Stored items
- - -

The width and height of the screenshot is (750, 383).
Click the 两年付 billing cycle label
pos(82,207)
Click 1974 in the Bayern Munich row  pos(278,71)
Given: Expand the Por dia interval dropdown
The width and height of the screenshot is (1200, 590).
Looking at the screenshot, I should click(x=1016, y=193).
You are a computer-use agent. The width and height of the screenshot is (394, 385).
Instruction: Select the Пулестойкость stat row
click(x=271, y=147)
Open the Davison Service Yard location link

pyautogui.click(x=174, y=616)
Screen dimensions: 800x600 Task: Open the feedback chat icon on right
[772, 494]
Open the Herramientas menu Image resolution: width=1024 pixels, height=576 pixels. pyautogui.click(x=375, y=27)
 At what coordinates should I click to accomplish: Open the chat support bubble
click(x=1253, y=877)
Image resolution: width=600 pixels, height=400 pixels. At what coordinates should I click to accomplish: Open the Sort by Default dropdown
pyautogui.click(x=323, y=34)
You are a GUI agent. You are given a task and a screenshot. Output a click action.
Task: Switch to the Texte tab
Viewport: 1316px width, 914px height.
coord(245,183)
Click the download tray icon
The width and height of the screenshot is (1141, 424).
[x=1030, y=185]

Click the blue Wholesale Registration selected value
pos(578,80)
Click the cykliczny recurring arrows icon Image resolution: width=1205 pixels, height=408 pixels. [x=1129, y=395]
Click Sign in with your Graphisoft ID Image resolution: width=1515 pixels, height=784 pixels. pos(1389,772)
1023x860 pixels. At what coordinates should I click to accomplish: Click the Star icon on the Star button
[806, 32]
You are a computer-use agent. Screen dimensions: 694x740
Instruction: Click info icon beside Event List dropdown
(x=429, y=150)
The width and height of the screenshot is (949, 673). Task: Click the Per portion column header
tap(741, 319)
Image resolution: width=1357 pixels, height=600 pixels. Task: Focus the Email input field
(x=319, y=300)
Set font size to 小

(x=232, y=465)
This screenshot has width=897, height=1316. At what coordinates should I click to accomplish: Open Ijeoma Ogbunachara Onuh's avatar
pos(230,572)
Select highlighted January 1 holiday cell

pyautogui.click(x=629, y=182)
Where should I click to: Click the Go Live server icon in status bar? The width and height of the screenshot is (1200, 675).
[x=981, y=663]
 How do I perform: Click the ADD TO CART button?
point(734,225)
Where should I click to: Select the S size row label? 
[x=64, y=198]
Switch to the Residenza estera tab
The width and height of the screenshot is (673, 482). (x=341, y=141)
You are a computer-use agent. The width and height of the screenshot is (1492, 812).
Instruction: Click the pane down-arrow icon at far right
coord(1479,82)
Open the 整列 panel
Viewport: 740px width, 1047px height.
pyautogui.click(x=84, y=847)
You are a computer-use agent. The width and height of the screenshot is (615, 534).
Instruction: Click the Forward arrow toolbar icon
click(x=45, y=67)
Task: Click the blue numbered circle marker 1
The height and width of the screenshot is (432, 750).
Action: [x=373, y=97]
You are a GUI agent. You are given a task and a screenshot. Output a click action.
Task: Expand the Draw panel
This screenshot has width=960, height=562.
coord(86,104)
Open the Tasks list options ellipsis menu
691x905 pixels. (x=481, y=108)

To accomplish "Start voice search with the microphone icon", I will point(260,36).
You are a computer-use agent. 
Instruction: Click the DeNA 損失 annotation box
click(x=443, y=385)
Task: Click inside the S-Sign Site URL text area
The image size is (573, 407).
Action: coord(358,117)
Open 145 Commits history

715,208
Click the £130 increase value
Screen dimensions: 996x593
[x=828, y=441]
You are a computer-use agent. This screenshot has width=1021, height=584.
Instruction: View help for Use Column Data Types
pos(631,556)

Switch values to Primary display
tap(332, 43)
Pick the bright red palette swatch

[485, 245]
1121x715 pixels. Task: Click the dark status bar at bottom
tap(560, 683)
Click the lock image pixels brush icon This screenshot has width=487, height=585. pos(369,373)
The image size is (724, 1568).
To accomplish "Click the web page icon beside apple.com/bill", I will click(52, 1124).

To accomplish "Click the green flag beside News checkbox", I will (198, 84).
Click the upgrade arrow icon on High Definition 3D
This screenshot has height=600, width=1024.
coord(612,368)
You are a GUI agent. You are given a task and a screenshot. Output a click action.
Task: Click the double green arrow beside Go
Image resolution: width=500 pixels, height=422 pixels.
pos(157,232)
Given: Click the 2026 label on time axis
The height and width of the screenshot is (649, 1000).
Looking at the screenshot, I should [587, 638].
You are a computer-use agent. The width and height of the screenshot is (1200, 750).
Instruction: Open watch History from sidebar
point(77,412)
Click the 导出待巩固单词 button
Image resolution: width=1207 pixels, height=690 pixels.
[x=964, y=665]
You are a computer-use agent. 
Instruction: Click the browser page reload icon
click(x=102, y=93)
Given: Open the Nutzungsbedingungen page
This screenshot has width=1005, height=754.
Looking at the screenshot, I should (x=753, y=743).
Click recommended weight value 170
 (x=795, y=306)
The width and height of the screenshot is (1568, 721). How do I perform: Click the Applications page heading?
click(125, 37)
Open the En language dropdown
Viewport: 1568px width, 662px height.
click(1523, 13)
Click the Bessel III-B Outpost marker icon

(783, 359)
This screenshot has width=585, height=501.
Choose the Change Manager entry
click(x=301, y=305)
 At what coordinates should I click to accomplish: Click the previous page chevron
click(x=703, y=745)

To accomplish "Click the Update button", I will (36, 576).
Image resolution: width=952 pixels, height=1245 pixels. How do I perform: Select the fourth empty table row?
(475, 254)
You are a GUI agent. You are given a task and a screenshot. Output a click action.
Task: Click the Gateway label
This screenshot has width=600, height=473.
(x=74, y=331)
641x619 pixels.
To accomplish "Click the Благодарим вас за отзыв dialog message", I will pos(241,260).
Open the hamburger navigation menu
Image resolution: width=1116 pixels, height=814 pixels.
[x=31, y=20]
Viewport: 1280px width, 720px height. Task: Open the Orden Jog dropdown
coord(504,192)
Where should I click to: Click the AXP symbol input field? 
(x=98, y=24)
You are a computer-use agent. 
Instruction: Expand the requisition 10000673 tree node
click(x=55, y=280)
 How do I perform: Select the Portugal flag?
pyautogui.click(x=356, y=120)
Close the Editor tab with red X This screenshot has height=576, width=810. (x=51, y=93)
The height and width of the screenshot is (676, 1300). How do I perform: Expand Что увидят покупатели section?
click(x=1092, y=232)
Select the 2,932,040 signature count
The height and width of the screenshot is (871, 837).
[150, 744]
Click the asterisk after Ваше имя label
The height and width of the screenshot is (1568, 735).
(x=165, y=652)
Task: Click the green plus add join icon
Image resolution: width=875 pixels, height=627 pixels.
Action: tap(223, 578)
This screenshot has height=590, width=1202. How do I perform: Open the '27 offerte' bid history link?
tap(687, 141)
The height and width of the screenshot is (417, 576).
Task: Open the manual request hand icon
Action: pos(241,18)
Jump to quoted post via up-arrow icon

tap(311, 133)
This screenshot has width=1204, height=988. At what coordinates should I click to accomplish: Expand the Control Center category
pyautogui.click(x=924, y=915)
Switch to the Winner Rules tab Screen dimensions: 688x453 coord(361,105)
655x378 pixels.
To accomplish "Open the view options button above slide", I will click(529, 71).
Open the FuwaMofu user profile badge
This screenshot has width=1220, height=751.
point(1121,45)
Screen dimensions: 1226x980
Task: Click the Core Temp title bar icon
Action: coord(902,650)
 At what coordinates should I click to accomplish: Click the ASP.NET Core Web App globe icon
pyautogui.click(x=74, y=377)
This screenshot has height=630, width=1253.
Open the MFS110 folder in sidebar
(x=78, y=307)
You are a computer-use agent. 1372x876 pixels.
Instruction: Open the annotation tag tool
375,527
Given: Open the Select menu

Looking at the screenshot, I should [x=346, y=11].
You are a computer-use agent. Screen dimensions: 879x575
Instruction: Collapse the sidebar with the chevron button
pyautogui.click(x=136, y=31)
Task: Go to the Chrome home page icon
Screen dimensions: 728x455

- - -

Start with the line above that contains "Open the Herramientas" and stop after the line that contains "You are a computer-use agent. Screen dimensions: 694x740". Output those lines exactly, and only those.

Open the Herramientas menu Image resolution: width=1024 pixels, height=576 pixels. pyautogui.click(x=375, y=27)
 At what coordinates should I click to accomplish: Open the chat support bubble
click(x=1253, y=877)
Image resolution: width=600 pixels, height=400 pixels. At what coordinates should I click to accomplish: Open the Sort by Default dropdown
pyautogui.click(x=323, y=34)
You are a GUI agent. You are given a task and a screenshot. Output a click action.
Task: Switch to the Texte tab
Viewport: 1316px width, 914px height.
coord(245,183)
Click the download tray icon
The width and height of the screenshot is (1141, 424).
[x=1030, y=185]

Click the blue Wholesale Registration selected value
pos(578,80)
Click the cykliczny recurring arrows icon Image resolution: width=1205 pixels, height=408 pixels. [x=1129, y=395]
Click Sign in with your Graphisoft ID Image resolution: width=1515 pixels, height=784 pixels. pos(1389,772)
1023x860 pixels. At what coordinates should I click to accomplish: Click the Star icon on the Star button
[806, 32]
You are a computer-use agent. Screen dimensions: 694x740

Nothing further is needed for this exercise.